I'm in the market for a small media centre style machine like this...to replace the ageing hunk that is my desktop!
Designed for the telly?
I'm sorry, but I have to disagree. A few month ago I have been able to power up one of those Zinos on my TV-set. It came fresh out of the box, booted, and greeted me with a desktop with a thick black border. It took me half an hour of browsing through various menus to find the setting to turn that off.
It seems like the software on the box assumed I misconfigured my television to zoom in onto the picture and tries to compensate that by scaling down the original picture and adding a black border. That's just sick! Doesn't anybody even try out that design before getting it produced?
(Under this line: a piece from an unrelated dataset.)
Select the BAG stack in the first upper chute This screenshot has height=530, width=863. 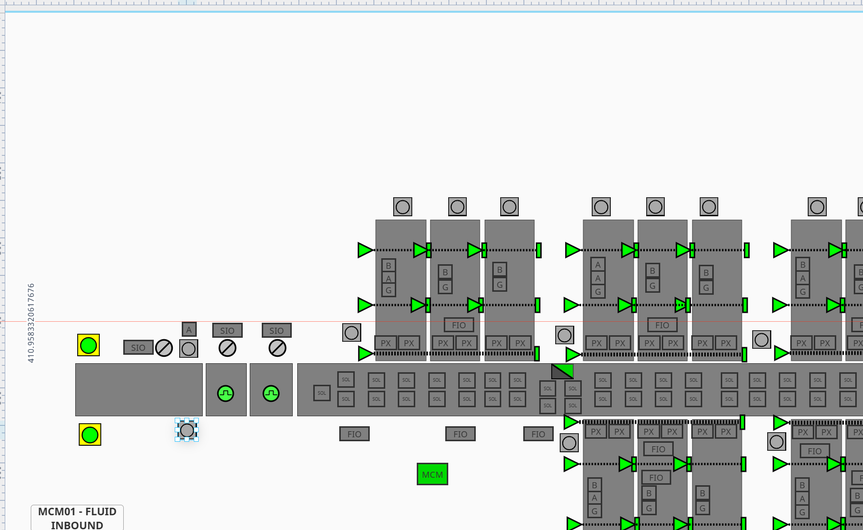click(x=388, y=278)
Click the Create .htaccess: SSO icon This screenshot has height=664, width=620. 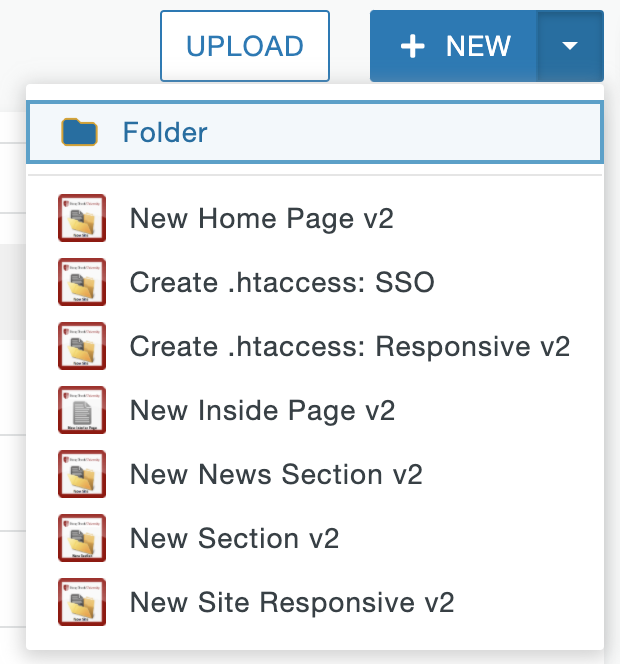tap(82, 283)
Huh? "Windows has NO place in an HTPC
Windows Media Centre is actually very good as a HTPC.
The UI is done well, all of the TV tuners available work with it, it works extremely well, and there is a healthy collection of useful third-party and enthusiast add-ons and utilities. If you'd bother to take a look, you may be pleasantly surprised.
Of course, if you simply take every chance you can get to rubbish Windows and push Linux, even when inappropriate, then I've just wasted a few minutes of my time.
I'm looking into getting one of these to replace my "Frankenstein" machine which I ended up donating the system board out to a good cause.
Price was one of the factors I was considering, along with the ability to hook it up to a TV out of the box.
It's not that I don't have a decent, wide screen flat panel monitor. I do.
It's not that I don't have a decent, regular desktop style computer desk. I've got that as well.
I wanted something readily portable but not a laptop.
As far as the operating system goes, here are my thoughts:
Box is cheaper than Mac Mini (So, no Mac machine for me, sorry Steve.)
Called with Dell, and tried to get them to forgo the windows tax. They wouldn't budge on it.
Would want to put Windows 7 64 bit on it, but if I couldn't get that, maybe experiment with Windows XP Media Center instead.
I could put Linux on it, but this machine will be replacing the only computing gaming machine at home.